Good luck.  I hope this helps.

----------

## depontius

 *BeastOfBurden wrote:*   

> 
> 
> Old way: initrd-2.6.12-gentoo-r6
> 
> New way: initramfs-x86-2.6.12-gentoo-r6
> ...

 

This is news. I remember a while back on the kernel list hearing about "early userspace" and intramfs, and how it was the way of the future. To be honest, other than the format, I don't fully understand the differences between initramfs and initrd. But it sounds like it's here. I haven't gotten around to building a 2.6.12 kernel yet. Does anyone know if anything special needs to be done for this? I normally just start from my old .config.

----------

## Maheriano

He's right about the naming, I built it last night and it's working fine. There aren't any other differences that I noticed, just that I can't boot into the X server but that seems to be something independent of the naming.

----------

## gmtl3

I stumbled across this topic looking for genkernel and busybox.  Thanks for the note on the naming changes, as I'd missed that too.

However, why is there all these busybox entries in the genkernel output now (or is that not new)?  I'm not aware of needing any buxybox stuff.  What's it doing?

Thanks,

----------

## depontius

My understanding is that initramfs is supposed to be "early userspace", and as such is supposed to be a more robust environment than an initrd.

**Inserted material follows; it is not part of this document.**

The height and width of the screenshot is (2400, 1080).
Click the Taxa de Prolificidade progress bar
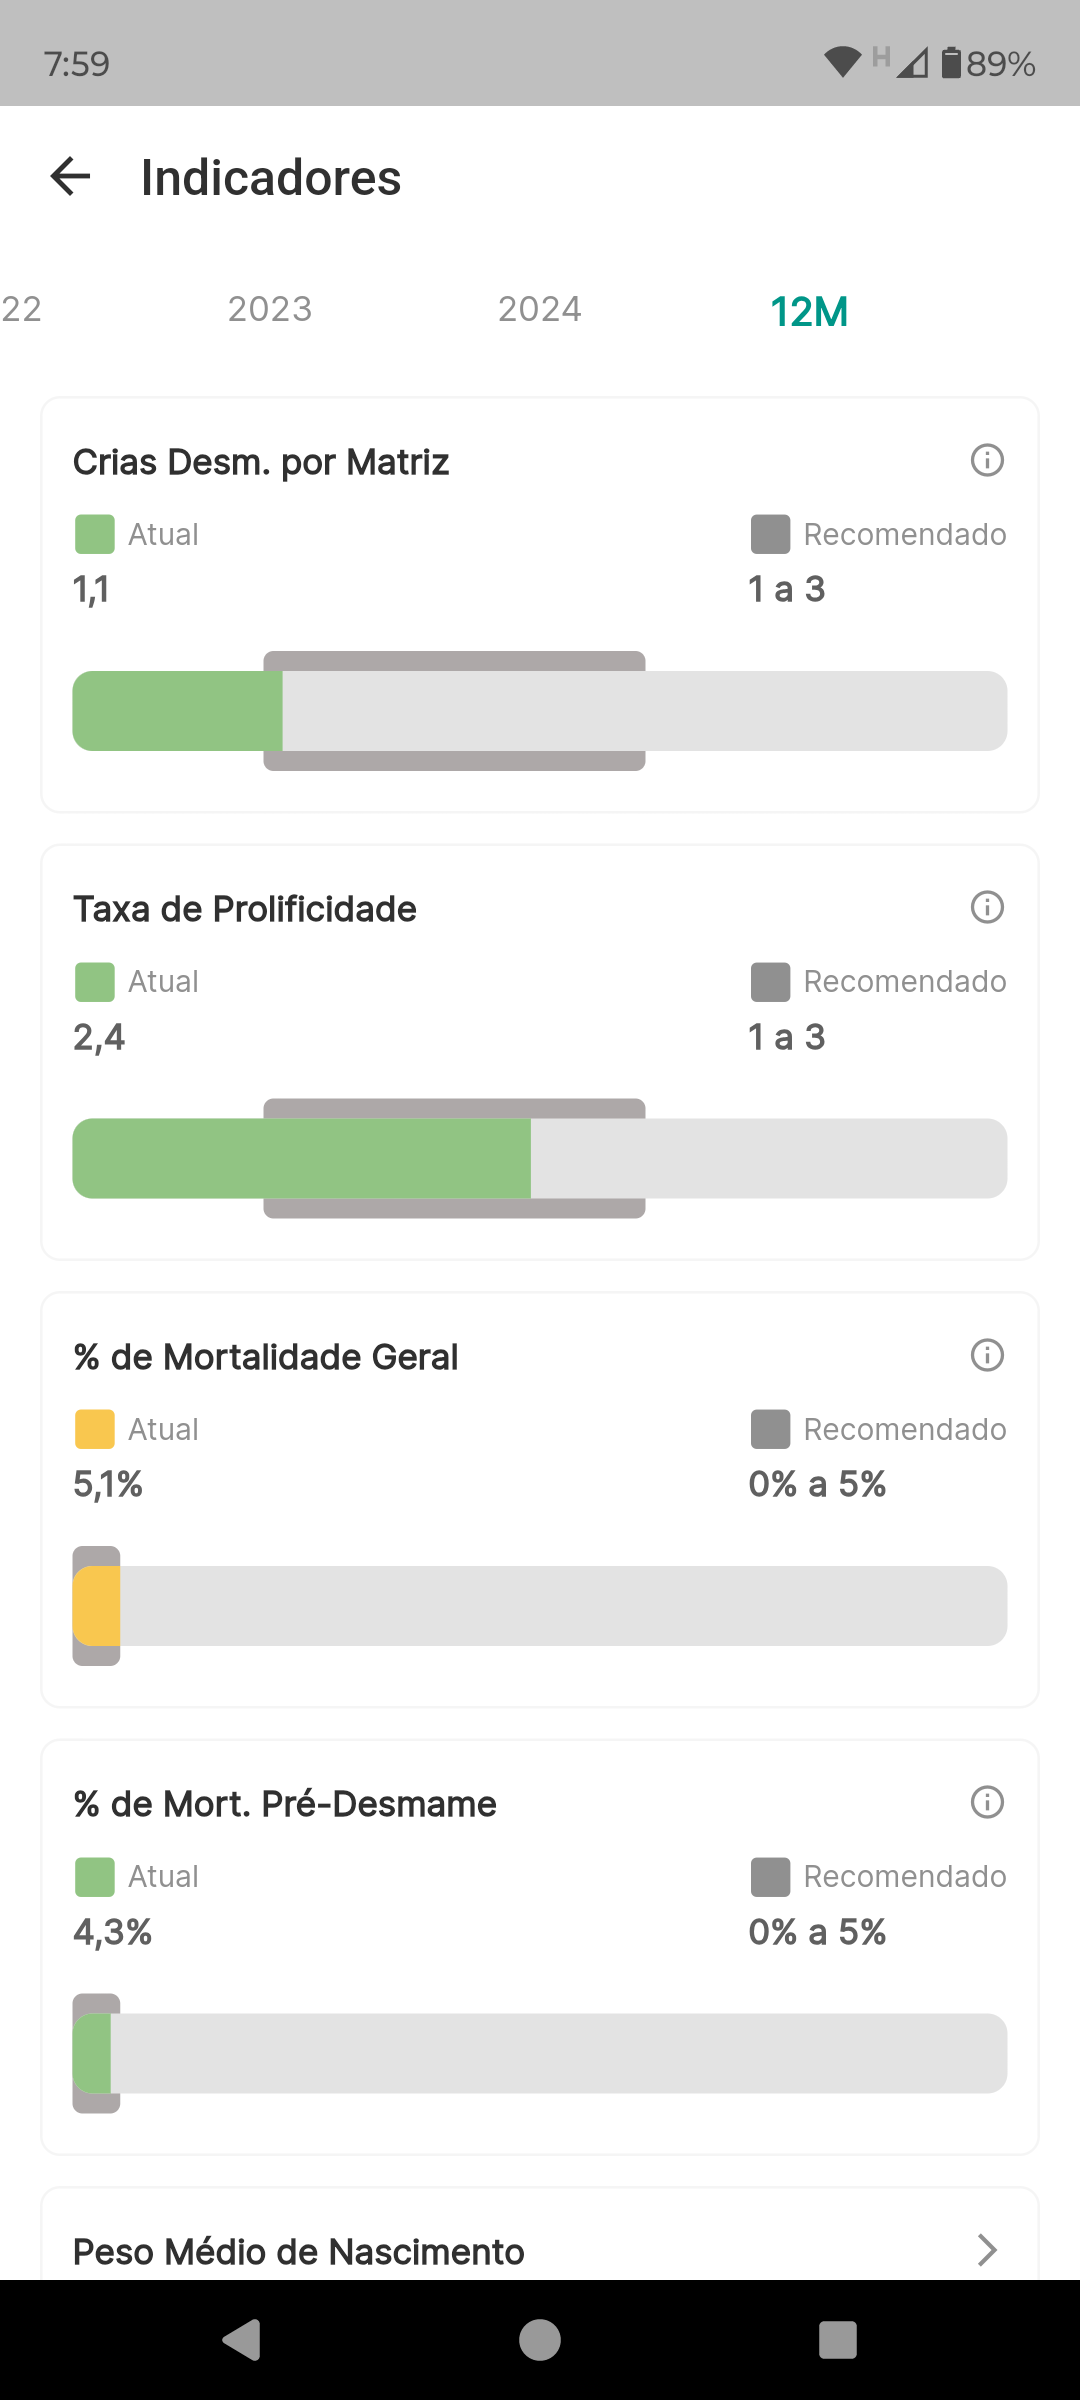click(540, 1158)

I would guess that busybox is part of that increased capability.

I recently had a stick of memory go bad in the kids' computer. Last night I got the replacement installed, ran memtest86+ for a while, then trotted out the big guns... gcc. (Good job Crucial, for a prompt and no-hassle replacement.) I haven't had much time to play, but my first attempt to boot the new 2.6.12 kernel failed. I need to look harder at the grub line - it complained about finding the root device, so I probably messed something up.

Do you use an initramfs just like an initrd?

----------

## Maheriano

 *depontius wrote:*   

> My understanding is that initramfs is supposed to be "early userspace", and as such is supposed to be a more robust environment than an initrd. I would guess that busybox is part of that increased capability.
> 
> I recently had a stick of memory go bad in the kids' computer. Last night I got the replacement installed, ran memtest86+ for a while, then trotted out the big guns... gcc. (Good job Crucial, for a prompt and no-hassle replacement.) I haven't had much time to play, but my first attempt to boot the new 2.6.12 kernel failed. I need to look harder at the grub line - it complained about finding the root device, so I probably messed something up.
> 
> Do you use an initramfs just like an initrd?

 

Ya when I recompiled my kernel and tried to boot it, it failed. You just swap out the initrd name and swap in initramfs. Be careful though, the whole name is different, the new names of the kernel and init contain the architecture as well.

----------

## wolfden

Wow, thanks that helped

mine were

initramfs-genkernel-x86-2.6.12-gentoo-r6

kernel-genkernel-x86-2.6.12-gentoo-r6

----------